From time to time, I post squirrelly thoughts. Today, I wonder: Should a large company with famous, distinct trademarks sometimes hold back from aggressively enforcing those trademarks, even when doing so might at first appear to be a useful competitive strategy? I’m sure many executives at McDonald’s–the worldwide fast-food chain that it is so ubiquitous The Economist uses the prices of the Big Mac to measure purchasing power parity throughout the world–are questioning some past enforcement decisions.
If you haven’t heard, the European Union Intellectual Property Office (EUIPO) issued a decision cancelling McDonald’s “Big Mac” trademark registration within the European Union. Although the decision was based on certain procedural and evidentiary issues, it resulted from a proceeding brought by McDonald’s European competitor “Supermac’s,” an Irish fast-food burger chain opened in 1978, in response to McDonald’s aggressive enforcement tactics.
Supermac’s offers a similar cornucopia of comfort food items, including chicken nuggets, french fries, and the “Mighty Mac,” which is:
A succulent double burger complete with two 100% Irish beef patties, melted cheese, crispy lettuce, diced onion with ketchup and burger sauce served in a toasted sesame seed bun.
Sound familiar? Here’s how McDonald’s describes the Big Mac:
Mouthwatering perfection starts with two 100% pure beef patties and Big Mac sauce sandwiched between a sesame seed bun. It’s topped off with pickles, crisp lettuce, onions and American cheese for a 100% beef burger with a taste like no other. It contains no artificial flavors, preservatives or added colors from artificial sources. Our pickle contains an artificial preservative, so skip it if you like.
Perhaps for these reasons, McDonald’s vigorously opposed Supermac’s trademark registrations a few years ago, arguing that the similarity between the names “McDonald’s” and “Supermac’s” (the Mc/Mac usage) would cause confusion among consumers.
Which one is the Big Mac, and which is the Mighty Mac? (hint: in order)
In 2017, Supermac’s retaliated against McDonald’s enforcement activities, seeking cancellation of McDonald’s own flagship marks. Central to Supermac’s narrative is McDonald’s “trademark bullying”–a topic we’ve discussed generally on DuetsBlog numerous times. Specifically, Supermac’s argued that McDonald’s purposefully engaged in anticompetitive conduct, including “registering brand names . . . which are simply stored away in a war chest to use against future competitors.”

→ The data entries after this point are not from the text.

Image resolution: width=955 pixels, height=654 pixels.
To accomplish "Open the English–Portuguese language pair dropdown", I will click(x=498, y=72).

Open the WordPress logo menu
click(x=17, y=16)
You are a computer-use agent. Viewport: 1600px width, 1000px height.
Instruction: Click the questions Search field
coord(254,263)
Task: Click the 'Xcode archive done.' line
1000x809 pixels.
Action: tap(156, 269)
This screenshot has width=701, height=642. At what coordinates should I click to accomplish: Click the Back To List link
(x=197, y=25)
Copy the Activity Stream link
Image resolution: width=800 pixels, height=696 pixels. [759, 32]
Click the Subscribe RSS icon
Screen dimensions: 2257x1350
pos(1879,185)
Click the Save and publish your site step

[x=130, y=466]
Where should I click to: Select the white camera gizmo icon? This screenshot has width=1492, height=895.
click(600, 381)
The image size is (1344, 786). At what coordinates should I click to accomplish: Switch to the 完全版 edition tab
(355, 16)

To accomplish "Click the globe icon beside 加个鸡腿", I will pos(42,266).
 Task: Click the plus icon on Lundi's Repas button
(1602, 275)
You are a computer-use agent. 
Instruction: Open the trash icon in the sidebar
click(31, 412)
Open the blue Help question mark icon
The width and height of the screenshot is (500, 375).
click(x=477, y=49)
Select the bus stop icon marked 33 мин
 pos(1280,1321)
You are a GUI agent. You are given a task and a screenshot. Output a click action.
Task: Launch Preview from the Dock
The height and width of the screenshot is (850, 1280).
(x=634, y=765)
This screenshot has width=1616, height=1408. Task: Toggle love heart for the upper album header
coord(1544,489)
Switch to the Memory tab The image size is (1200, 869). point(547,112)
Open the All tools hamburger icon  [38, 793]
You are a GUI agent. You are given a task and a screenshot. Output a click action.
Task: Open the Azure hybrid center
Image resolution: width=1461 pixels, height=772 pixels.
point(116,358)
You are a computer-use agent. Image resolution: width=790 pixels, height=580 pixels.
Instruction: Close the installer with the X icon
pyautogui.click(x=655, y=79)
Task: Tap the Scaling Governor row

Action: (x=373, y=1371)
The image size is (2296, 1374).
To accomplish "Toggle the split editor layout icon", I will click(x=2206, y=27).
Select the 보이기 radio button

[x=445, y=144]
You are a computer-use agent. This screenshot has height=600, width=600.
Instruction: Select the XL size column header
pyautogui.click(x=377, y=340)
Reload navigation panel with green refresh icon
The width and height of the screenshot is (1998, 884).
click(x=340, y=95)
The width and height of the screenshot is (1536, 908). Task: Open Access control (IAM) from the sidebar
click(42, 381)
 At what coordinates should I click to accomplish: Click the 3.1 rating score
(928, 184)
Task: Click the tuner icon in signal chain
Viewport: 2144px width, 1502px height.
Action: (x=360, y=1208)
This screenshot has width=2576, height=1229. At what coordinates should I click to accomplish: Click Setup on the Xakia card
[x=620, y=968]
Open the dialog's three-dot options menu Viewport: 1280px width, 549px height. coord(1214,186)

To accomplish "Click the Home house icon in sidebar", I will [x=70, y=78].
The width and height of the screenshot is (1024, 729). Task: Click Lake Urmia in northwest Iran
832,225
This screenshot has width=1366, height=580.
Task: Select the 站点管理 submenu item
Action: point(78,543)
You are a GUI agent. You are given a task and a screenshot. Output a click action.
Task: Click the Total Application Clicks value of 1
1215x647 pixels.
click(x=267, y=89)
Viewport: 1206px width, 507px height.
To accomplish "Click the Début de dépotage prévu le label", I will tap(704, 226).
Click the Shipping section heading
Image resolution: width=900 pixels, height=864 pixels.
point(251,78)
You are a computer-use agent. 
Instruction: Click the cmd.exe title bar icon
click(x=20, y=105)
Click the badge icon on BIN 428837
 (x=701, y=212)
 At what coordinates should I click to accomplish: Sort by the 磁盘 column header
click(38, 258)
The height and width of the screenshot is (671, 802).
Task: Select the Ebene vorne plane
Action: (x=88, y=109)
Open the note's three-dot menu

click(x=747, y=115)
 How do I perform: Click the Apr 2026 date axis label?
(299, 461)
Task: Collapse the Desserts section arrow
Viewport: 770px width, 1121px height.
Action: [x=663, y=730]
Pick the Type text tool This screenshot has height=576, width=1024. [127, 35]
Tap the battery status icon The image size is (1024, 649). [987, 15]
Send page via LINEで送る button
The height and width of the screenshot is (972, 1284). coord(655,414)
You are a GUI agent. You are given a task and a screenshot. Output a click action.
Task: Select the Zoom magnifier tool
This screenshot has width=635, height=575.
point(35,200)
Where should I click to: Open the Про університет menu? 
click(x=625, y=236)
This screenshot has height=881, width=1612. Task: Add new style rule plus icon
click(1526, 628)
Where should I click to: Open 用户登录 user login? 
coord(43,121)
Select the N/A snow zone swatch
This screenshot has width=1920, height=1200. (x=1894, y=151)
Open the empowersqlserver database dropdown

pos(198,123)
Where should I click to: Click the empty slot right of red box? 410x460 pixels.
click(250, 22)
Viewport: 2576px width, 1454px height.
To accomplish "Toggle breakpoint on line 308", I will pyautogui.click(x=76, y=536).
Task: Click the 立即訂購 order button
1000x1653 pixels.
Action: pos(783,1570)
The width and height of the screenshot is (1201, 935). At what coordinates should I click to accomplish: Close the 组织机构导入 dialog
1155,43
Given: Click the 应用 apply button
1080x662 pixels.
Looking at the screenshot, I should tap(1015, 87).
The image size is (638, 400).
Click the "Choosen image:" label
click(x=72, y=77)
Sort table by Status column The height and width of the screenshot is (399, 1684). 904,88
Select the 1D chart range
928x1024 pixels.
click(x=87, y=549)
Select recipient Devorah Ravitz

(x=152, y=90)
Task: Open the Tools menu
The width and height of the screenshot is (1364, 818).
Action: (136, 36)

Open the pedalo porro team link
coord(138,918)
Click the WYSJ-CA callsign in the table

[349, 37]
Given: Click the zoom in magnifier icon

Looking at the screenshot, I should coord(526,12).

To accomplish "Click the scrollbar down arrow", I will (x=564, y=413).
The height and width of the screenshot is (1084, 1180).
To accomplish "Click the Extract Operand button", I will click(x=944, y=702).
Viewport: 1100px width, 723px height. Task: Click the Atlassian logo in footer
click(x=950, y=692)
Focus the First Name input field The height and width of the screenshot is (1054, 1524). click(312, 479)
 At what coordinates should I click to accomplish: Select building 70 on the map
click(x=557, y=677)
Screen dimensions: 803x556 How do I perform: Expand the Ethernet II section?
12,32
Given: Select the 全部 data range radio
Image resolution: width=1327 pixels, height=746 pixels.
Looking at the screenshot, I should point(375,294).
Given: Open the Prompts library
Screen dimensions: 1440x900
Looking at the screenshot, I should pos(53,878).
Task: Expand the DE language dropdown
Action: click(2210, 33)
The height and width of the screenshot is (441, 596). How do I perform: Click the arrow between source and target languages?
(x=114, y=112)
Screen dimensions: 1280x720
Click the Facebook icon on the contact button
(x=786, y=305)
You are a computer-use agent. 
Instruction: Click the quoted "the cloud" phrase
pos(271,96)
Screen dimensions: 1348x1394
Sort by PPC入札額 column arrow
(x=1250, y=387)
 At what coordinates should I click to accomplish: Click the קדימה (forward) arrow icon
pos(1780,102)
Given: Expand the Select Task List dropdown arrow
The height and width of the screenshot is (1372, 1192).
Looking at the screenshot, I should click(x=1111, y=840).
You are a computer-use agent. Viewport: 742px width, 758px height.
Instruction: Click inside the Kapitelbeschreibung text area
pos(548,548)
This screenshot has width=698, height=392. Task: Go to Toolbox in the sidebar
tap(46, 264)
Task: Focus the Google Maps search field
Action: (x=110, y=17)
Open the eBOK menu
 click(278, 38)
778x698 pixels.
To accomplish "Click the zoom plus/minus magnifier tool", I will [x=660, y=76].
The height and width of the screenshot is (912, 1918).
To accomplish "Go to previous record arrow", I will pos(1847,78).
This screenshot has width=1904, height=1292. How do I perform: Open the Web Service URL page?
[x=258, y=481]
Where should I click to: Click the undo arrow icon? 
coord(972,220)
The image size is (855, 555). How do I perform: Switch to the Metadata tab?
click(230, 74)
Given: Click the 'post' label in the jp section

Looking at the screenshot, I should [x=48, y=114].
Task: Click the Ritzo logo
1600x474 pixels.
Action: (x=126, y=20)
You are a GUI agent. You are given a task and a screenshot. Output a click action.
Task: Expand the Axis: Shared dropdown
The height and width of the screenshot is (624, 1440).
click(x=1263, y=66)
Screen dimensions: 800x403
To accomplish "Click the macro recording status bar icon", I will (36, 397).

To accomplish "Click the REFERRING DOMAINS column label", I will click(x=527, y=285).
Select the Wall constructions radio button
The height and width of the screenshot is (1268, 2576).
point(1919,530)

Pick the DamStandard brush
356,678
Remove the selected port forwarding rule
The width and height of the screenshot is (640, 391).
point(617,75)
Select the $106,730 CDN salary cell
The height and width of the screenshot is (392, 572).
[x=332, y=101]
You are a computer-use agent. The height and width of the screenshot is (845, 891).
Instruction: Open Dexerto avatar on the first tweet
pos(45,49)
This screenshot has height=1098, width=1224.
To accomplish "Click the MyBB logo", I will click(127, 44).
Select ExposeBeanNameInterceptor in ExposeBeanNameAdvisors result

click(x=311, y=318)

It is not readily apparent that EUIPO ruled against McDonald’s on grounds related to bullying or overly-aggressive enforcement because, ostensibly, the ruling is based on McDonald’s failure to prove genuine use of “Big Mac” as a burger or restaurant name–which seems hard to believe given, among other things, The Economist’s Big Mac Index. However, Supermac’s is calling this a victory for small businesses, and a win in “a David versus Goliath battle against trademark bullying by a powerful multinational.” As a result of EUIPO’s ruling, companies may now freely use “Big Mac” throughout the entire EU. McDonald’s has said it intends to appeal the ruling.
EUIPO’s ruling seems absurd, but it makes me wonder if McDonald’s could have avoided this ruling, and the trademark bully label, by taking a less aggressive stance in enforcing its trademarks. Instead of seeking to prevent registration of the Supermac’s and other marks in a transparently-competitive posture, McDonald’s could have decided to target its enforcement on certain products and names (e.g., Mighty Mac), or simply compete on the basis of quality and price. McDonald’s could have also considered creative ways to discourage Supermac’s from using similar marks, employing humorous methods akin to Bud Light sending a medieval jester to deliver a cease and desist message on a scroll to Modist Brewing. Increasingly, brands need to seek a balance between uncovering and prosecuting all possible misuses and not enforcing rights at all. This latest EUIPO may, at its heart, be a lesson in more selective enforcement.
Update: This article was referenced, and Kyle was quoted, by the Washington Post on February 11, 2019.